#### Problem description:
Count the lines in the entries below that contain the string "size". Reply with only the number.

#### Data for processing:

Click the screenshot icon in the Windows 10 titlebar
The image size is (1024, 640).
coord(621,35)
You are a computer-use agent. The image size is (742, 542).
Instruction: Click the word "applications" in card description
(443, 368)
==
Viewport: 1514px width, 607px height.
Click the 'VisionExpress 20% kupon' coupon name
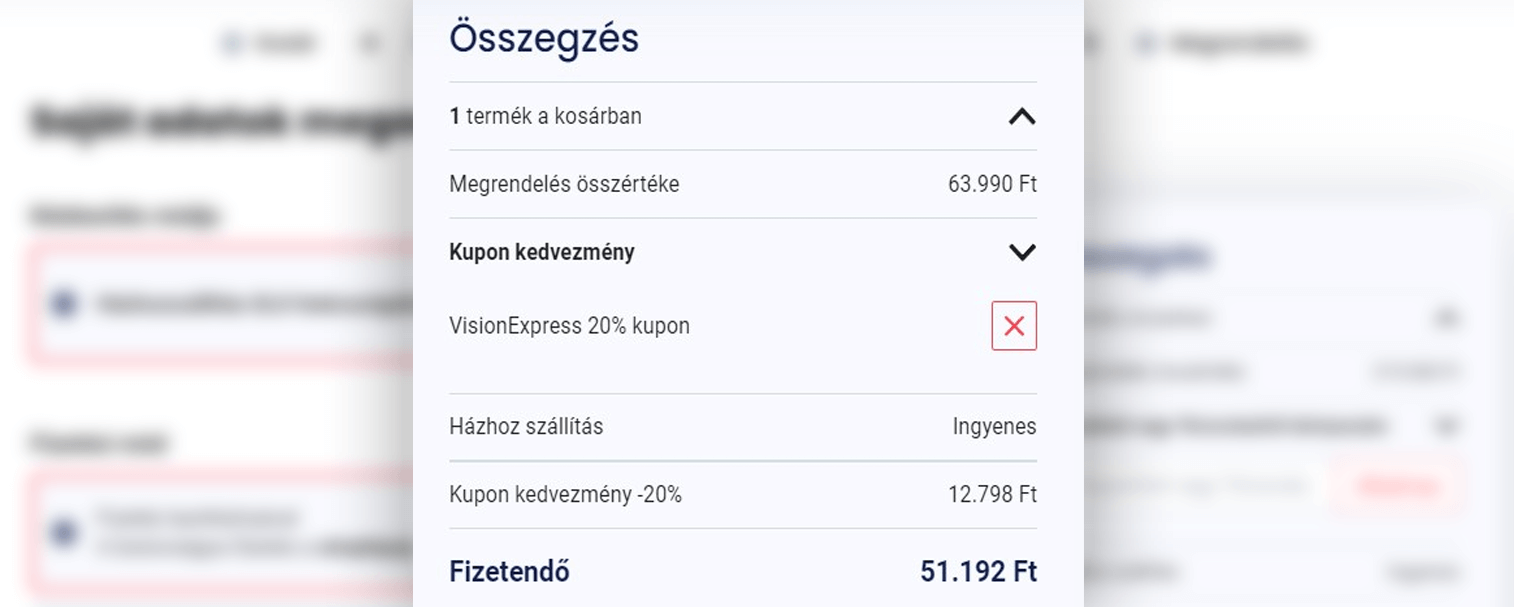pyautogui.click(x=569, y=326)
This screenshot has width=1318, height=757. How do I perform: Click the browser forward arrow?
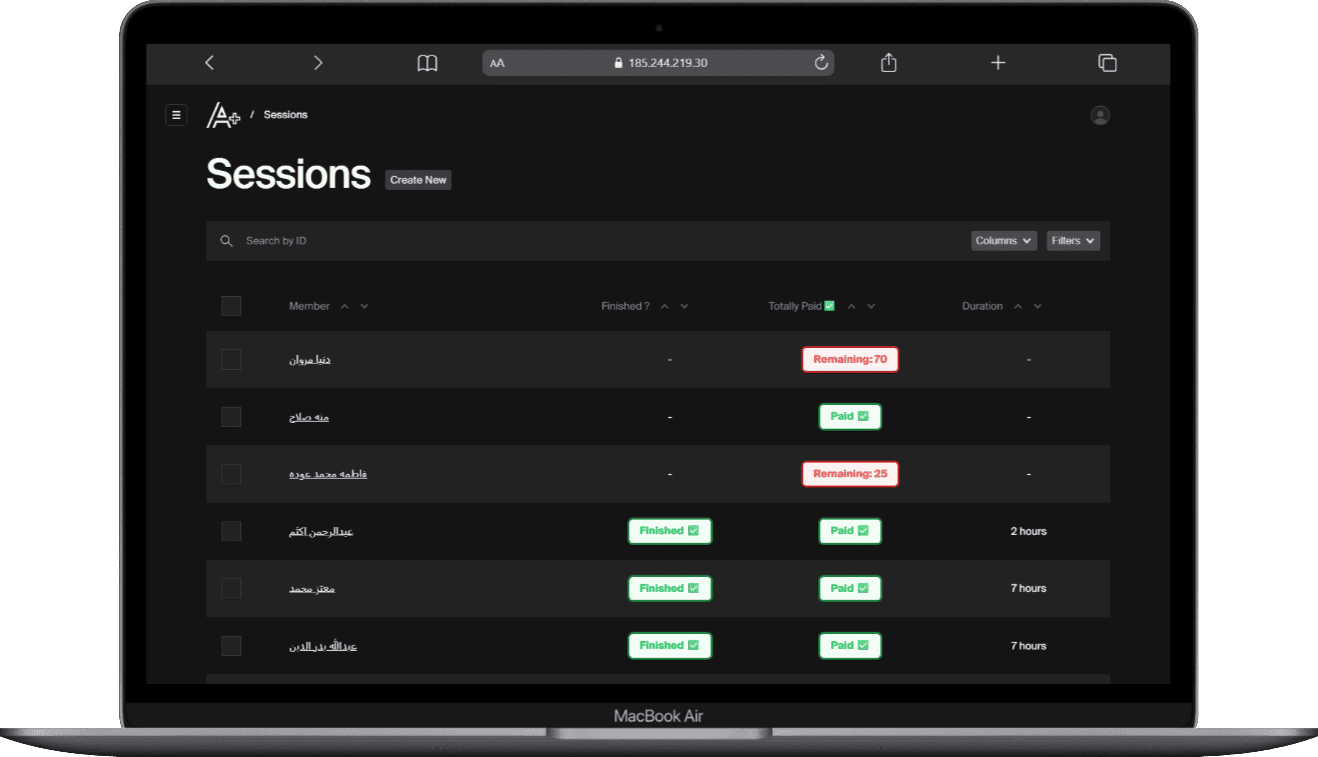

#### Full output:
2